Israelis, Palestinians try to salvage peace talks
The meeting came as US Secretary of State John Kerry scrambled to rescue negotiations he kick-started in July
By : DC Correspondent
Update: 2014-04-07 15:32 GMT
Jerusalem: Israeli and Palestinian negotiators were to meet again on Monday in a fresh effort to salvage the teetering US-brokered peace talks, US and Palestinian officials said.
The meeting came as US Secretary of State John Kerry scrambled to rescue negotiations he kick-started in July, and a week after a fresh impasse saw both sides renege on commitments they made nine months ago.
But the top US diplomat warned there are "limits" to the time and energy Washington could inject into a process which appears to have made no progress amid bitter recriminations and moves Washington has described as "unhelpful".
"Israeli and Palestinian negotiators met last night to discuss ways to overcome the crisis in the talks," a US official said on Monday.
"The meeting was serious and constructive, and both sides requested that the United States convene another meeting today to continue the effort."
A Palestinian official confirmed to AFP that a meeting was scheduled, but neither side gave a time or location.
Accompanied by US envoy Martin Indyk, the two sides met on Sunday evening, but Palestinian sources told AFP that the session ended without any breakthrough and an Israeli official was quoted by local media as saying the process was on the edge of collapse.
Israel's parliament was also meeting in special session on Monday during its spring recess, for a debate on the peace negotiations, called by opposition MPs critical of the government's handling of the talks.
"This is a government of failure, it is a government that does not give hope but only depression," Labour party leader Isaac Herzog told the almost empty house.
- 'No communication between them' -
But he allocated blame both to Israeli Prime Minister Benjamin Netanyahu and Palestinian president Mahmud Abbas, referring to him by the name by which he is familiarly known among Palestinians.
"There is not even minimal dialogue between Abu Mazen and Netanyahu.
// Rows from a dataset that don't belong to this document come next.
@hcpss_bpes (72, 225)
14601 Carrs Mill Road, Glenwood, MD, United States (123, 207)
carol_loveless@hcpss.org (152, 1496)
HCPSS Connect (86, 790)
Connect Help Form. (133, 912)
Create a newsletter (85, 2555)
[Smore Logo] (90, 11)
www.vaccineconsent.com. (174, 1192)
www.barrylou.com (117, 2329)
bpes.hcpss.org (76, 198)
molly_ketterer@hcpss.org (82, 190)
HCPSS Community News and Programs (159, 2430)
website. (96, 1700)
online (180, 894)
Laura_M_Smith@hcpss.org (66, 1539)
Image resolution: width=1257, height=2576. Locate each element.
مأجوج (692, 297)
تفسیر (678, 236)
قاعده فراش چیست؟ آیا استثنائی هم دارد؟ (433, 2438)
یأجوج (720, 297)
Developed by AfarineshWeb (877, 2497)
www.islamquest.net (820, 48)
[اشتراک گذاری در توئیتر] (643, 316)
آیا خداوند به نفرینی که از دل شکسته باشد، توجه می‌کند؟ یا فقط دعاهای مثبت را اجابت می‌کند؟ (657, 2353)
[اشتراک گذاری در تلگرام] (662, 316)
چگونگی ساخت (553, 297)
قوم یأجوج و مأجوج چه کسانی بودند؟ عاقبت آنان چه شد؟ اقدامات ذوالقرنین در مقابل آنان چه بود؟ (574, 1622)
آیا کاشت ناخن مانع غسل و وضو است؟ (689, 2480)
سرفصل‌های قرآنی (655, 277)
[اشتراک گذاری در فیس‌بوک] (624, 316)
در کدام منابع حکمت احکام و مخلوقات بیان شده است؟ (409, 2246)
There is no communication between them," he said.
"They have been blaming one another since the day the negotiations started and they don't meet and don't talk."
Netanyahu on Sunday threatened to retaliate if the Palestinians proceed with applications they lodged with the UN last week to sign up to 15 international treaties.
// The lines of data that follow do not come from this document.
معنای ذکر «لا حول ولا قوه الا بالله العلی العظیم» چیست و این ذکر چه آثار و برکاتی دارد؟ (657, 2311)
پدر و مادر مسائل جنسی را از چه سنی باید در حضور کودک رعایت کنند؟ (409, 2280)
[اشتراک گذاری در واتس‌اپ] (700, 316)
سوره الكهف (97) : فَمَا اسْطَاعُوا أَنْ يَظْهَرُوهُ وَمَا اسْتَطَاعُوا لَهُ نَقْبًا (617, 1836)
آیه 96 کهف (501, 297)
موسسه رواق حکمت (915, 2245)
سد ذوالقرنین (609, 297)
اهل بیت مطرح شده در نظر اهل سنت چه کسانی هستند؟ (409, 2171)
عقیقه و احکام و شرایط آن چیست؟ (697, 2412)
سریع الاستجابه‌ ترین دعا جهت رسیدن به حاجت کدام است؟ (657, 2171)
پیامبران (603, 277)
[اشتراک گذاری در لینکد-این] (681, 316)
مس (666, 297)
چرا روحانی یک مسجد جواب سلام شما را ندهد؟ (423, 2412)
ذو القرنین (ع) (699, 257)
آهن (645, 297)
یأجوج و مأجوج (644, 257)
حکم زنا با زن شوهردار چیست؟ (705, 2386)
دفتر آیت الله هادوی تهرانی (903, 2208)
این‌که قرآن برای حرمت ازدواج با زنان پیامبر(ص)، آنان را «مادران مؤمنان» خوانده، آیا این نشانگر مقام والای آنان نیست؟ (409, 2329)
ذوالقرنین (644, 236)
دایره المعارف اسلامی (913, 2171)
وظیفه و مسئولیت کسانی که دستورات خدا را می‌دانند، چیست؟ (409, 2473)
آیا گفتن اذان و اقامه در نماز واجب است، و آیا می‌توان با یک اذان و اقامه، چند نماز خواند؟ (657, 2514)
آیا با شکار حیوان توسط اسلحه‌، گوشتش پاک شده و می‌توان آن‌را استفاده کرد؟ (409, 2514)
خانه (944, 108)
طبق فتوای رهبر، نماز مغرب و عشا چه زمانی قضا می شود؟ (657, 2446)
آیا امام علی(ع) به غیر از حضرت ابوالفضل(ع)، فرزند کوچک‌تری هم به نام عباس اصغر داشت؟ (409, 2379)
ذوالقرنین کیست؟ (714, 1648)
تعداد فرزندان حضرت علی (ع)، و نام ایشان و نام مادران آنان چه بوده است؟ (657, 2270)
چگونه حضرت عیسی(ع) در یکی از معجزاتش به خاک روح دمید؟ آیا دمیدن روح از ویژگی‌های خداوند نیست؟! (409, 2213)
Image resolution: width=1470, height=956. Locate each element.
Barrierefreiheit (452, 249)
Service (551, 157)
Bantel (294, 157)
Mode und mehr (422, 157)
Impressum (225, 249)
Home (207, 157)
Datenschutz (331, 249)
"Any unilateral moves they take will be answered by unilateral moves at our end," the premier said.
But Palestinian political analyst Samir Awad, of Birzeit University in the West Bank, said that it was an empty threat.
"In my opinion Israel can do nothing," he told AFP. "Israel has no convincing argument."
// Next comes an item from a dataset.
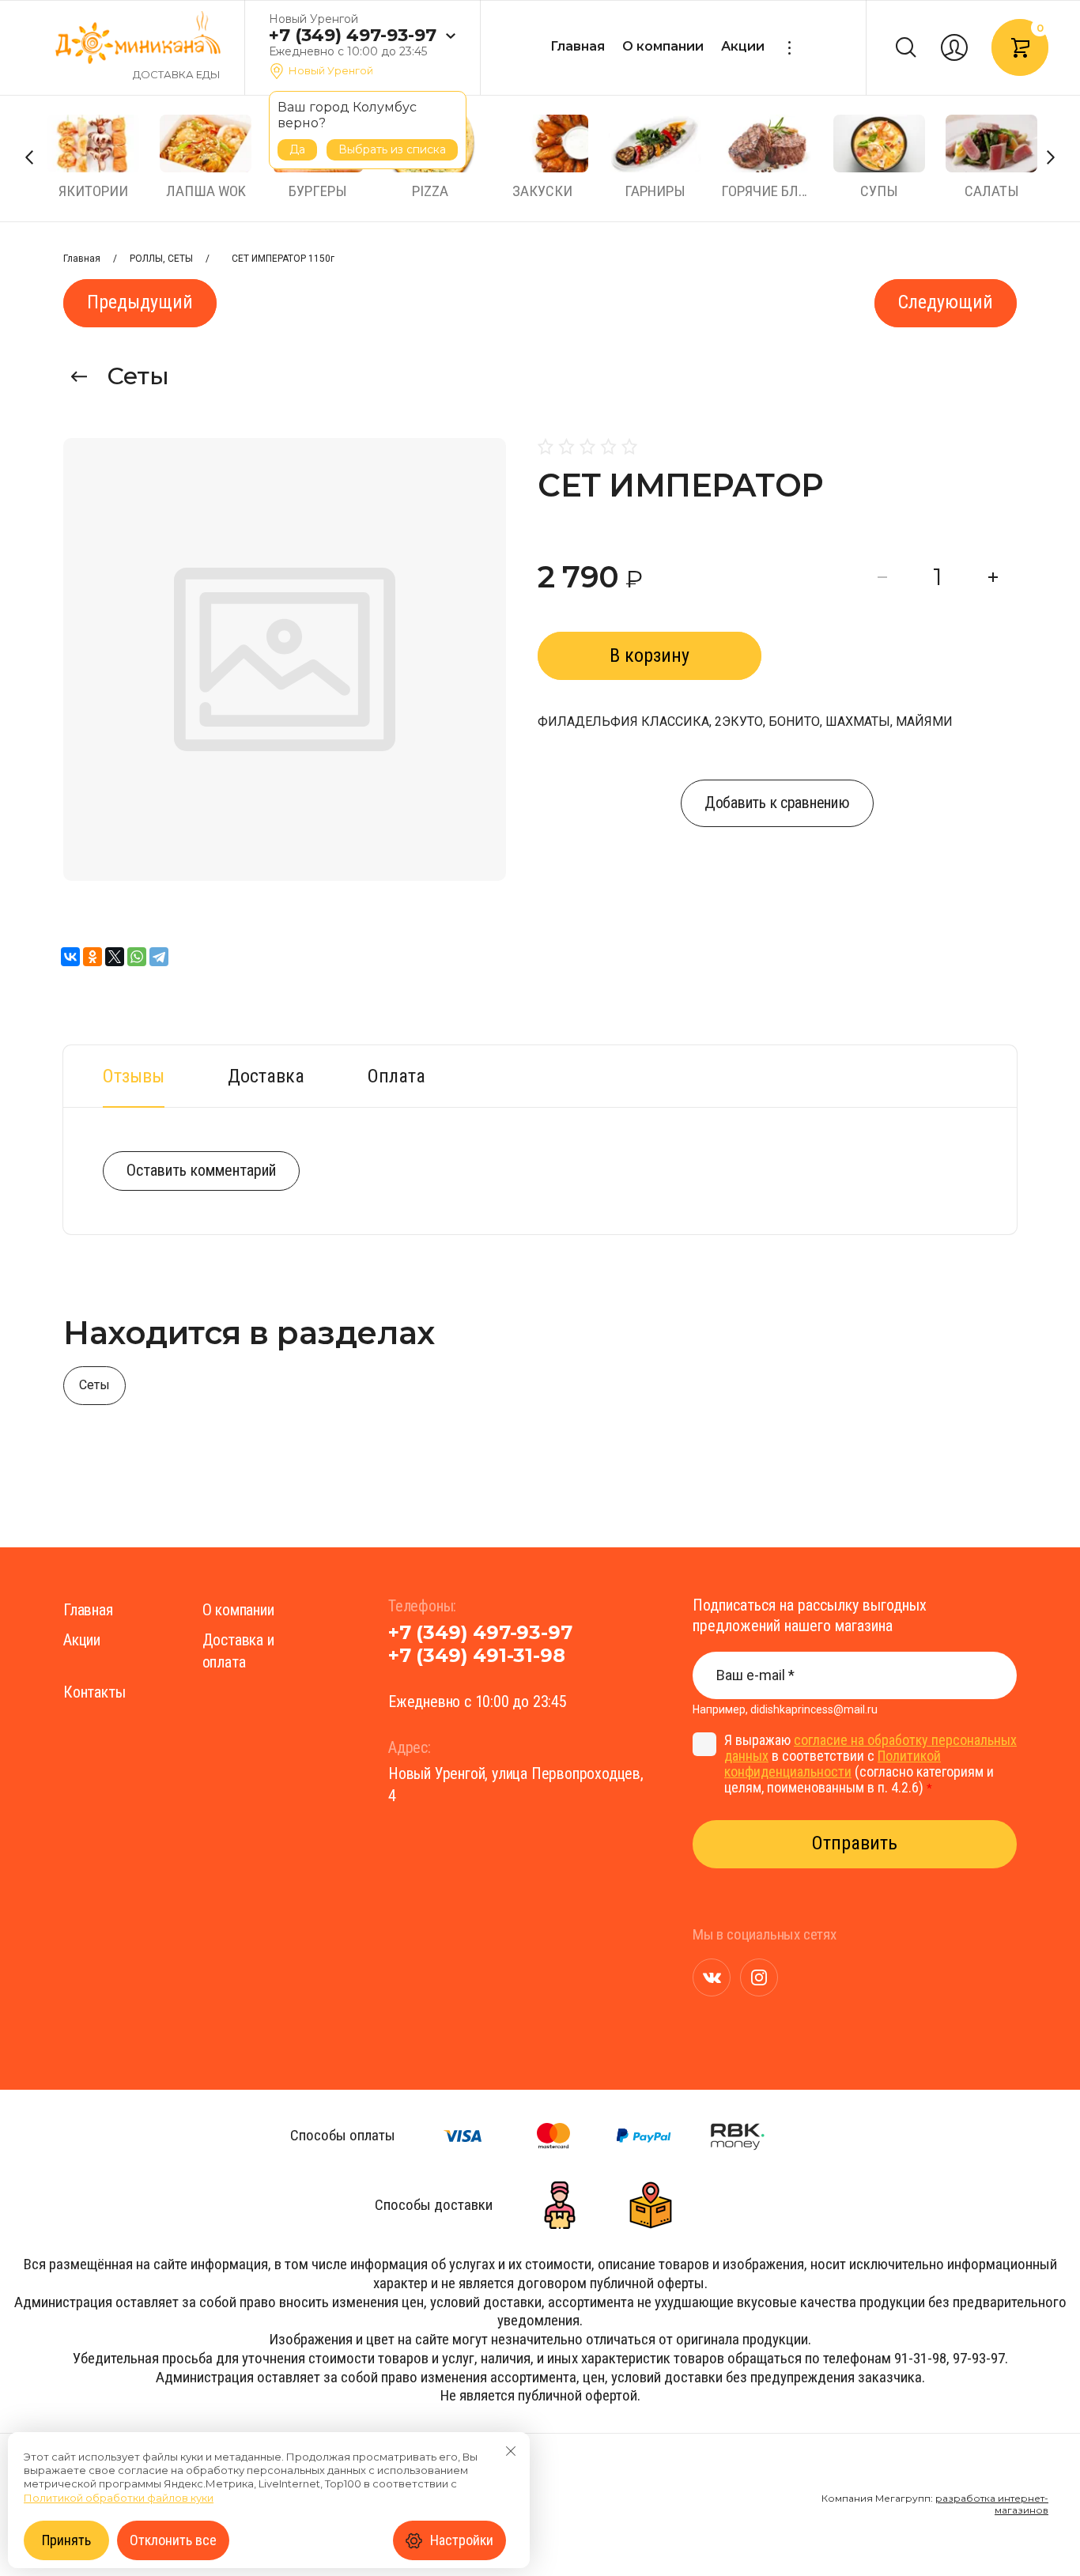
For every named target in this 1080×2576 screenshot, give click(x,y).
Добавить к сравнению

Kerry warned Friday there were "limits" to the time and energy Washington could devote to the talks, as his appeals to both sides to step back from the brink were ignored.
Abbas rejected Kerry's plea to withdraw the treaty applications, and Netanyahu rejected US appeals to refrain from tit-for-tat moves, instead asking for a range of retaliatory options.
However, commentator Tal Harris wrote in Monday's Jerusalem Post that the peace process was still alive.
"Although it might smell funny, it isn't dead yet," said Harris, of the Israeli-Palestinian dialogue movement One Voice.
"Kerry must reveal some of the progress that was made so far, and Netanyahu and Abbas need to engage in the process more directly," he said.
"The diplomatic process sometimes feels irrelevant to the lives of ordinary citizens on the ground."